Zgodnie z zapowiedziami Strajku Kobiet dziś w kilkudziesięciu miastach odbyły się manifestacje i blokady dróg. To forma sprzeciwu przeciwko orzeczeniu Trybunału Konstytucyjnego w sprawie aborcji. W wielu miastach na kilka godzin ruch został sparaliżowany. Po godz. 17 w dwie kobiety protestujące na Mokotowie wjechał samochód. Jedna z nich trafiła do szpitala. Przed kościołem na placu Trzech Krzyży doszło do starć między narodowcami a protestującymi, policja użyła gazu. Jedna osoba została zatrzymana, dwie osoby odniosły obrażenia.
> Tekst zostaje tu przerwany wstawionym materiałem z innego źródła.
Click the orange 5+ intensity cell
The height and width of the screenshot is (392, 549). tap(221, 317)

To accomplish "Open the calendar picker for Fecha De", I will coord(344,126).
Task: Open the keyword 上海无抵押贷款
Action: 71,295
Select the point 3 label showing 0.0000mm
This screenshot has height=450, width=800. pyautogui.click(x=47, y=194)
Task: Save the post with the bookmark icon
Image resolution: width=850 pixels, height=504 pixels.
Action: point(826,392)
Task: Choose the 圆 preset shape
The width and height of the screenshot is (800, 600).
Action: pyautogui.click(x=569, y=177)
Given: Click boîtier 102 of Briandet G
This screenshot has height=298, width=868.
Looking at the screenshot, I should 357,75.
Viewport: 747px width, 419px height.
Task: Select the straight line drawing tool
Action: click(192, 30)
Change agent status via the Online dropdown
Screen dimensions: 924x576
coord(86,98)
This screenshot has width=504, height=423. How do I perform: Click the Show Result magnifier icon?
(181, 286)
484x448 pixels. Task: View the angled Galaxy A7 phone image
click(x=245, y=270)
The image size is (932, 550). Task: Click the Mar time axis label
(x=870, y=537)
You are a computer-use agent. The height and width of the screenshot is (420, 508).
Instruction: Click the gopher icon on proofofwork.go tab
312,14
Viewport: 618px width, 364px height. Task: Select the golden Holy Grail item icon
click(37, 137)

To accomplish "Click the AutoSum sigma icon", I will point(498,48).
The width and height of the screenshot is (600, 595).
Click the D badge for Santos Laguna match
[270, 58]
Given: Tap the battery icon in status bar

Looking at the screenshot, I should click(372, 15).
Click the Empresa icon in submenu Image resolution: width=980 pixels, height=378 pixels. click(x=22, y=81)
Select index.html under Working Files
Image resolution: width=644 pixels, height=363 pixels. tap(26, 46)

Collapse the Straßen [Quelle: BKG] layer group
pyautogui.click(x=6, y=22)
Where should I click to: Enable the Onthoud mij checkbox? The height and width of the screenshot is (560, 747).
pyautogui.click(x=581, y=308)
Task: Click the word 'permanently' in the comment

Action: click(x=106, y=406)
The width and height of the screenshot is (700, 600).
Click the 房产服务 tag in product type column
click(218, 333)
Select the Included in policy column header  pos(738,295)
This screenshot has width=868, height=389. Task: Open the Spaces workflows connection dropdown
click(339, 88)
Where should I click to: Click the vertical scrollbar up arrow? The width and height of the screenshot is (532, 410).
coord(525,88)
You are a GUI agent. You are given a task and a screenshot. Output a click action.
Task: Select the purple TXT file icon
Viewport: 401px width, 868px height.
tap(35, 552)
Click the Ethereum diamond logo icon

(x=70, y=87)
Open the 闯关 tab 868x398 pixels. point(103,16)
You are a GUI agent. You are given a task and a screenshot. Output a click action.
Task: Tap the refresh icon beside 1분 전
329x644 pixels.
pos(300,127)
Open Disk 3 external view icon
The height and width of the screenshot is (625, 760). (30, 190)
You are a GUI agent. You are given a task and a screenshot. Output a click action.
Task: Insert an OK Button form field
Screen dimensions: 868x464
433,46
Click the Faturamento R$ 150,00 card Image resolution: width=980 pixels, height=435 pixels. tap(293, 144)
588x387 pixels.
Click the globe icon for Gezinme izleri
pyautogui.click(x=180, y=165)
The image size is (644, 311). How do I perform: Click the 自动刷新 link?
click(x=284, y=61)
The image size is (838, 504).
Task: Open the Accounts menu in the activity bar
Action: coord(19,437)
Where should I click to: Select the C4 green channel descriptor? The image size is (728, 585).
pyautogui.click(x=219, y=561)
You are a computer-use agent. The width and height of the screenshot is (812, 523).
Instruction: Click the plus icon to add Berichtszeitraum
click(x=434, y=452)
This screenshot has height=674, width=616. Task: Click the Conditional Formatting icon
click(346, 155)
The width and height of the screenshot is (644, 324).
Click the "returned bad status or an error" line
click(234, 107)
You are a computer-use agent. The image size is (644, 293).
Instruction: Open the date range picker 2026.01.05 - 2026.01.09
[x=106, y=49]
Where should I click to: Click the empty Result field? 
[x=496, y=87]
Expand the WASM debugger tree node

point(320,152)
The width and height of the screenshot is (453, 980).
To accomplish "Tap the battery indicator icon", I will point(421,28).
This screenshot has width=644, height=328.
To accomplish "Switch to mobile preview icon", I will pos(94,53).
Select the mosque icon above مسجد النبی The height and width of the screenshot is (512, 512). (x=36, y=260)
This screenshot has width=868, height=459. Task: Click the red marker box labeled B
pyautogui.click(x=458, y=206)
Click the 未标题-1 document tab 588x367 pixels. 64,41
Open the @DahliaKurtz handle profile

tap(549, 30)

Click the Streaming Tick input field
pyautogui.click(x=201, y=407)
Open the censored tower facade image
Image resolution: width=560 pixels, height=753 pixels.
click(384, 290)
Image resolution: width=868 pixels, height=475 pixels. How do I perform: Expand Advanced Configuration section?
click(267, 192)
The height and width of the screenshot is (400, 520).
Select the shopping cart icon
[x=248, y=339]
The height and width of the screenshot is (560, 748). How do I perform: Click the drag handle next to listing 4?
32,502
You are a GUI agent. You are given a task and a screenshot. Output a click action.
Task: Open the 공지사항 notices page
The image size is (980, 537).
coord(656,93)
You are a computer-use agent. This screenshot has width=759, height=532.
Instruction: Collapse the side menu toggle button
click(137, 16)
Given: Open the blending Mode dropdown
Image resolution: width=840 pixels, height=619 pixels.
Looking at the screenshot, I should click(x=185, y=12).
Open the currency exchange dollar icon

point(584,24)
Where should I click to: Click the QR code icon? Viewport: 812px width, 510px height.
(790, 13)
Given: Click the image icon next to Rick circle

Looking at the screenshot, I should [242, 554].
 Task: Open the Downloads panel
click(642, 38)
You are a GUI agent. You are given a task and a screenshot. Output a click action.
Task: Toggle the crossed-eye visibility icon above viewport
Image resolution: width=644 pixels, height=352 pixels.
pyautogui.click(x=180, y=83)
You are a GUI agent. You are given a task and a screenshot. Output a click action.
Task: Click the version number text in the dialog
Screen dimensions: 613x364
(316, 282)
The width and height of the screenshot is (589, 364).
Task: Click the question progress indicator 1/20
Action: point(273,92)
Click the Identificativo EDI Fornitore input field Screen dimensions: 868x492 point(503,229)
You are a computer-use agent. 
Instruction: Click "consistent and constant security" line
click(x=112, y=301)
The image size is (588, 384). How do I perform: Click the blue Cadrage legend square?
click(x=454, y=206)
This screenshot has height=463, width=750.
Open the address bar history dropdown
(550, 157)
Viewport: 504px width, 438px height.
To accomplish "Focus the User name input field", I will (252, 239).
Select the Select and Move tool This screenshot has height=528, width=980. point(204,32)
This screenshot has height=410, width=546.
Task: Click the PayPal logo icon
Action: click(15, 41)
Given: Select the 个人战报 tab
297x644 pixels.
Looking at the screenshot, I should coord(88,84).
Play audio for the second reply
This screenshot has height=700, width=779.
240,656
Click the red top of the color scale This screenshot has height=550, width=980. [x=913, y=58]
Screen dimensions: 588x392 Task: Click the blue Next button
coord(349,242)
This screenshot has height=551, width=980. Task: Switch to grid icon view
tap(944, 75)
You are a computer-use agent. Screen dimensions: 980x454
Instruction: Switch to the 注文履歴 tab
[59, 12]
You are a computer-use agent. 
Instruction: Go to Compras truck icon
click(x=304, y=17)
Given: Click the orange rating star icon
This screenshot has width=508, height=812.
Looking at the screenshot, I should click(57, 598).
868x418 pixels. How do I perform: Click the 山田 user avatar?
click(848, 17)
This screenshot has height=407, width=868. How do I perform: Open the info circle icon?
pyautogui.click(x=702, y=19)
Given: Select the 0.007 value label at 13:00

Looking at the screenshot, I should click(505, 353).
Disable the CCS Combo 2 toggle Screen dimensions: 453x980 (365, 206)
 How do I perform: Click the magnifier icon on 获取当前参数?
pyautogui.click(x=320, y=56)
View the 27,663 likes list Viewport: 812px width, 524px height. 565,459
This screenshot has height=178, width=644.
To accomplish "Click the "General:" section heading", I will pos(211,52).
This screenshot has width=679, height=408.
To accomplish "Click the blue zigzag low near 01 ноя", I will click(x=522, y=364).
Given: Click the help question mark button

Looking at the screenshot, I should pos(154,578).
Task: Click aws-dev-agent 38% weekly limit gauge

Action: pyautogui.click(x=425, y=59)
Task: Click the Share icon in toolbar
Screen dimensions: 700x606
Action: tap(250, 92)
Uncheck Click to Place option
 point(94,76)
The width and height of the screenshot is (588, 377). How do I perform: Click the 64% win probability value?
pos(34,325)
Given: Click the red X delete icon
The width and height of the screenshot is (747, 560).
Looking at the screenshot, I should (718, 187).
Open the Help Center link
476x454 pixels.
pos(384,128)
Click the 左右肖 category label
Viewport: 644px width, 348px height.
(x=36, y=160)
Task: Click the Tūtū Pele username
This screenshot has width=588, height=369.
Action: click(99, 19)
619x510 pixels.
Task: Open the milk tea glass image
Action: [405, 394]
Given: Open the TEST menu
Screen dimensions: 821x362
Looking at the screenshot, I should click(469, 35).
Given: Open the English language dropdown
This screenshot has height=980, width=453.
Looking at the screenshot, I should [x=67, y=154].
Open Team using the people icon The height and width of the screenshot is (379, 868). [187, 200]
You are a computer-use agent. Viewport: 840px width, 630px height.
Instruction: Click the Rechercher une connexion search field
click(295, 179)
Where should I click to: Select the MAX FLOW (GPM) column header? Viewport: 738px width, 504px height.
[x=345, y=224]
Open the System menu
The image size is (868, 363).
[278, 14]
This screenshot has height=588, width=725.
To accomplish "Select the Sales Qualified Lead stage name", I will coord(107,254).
- W czwartek Trybunał Konstytucyjny orzekł, że przepis zezwalający na dopuszczalność aborcji w przypadku dużego prawdopodobieństwa ciężkiego i nieodwracalnego upośledzenia płodu albo nieuleczalnej choroby zagrażającej jego życiu jest niezgodny z konstytucją.
- Po ogłoszeniu decyzji Trybunału w wielu polskich miejscowościach zorganizowane zostały akcje protestacyjne. Na ulice w czwartek, a także w weekend wyszło łącznie kilkanaście tysięcy osób.
- W poniedziałek we wszystkich regionach Polski odbywały się blokady. Gdzie dokładnie? Sprawdź na mapie, która powstała na podstawie wpisów Ogólnopolskiego Strajku Kobiet na ich profilu na Facebooku. [MAPA dostępna TUTAJ]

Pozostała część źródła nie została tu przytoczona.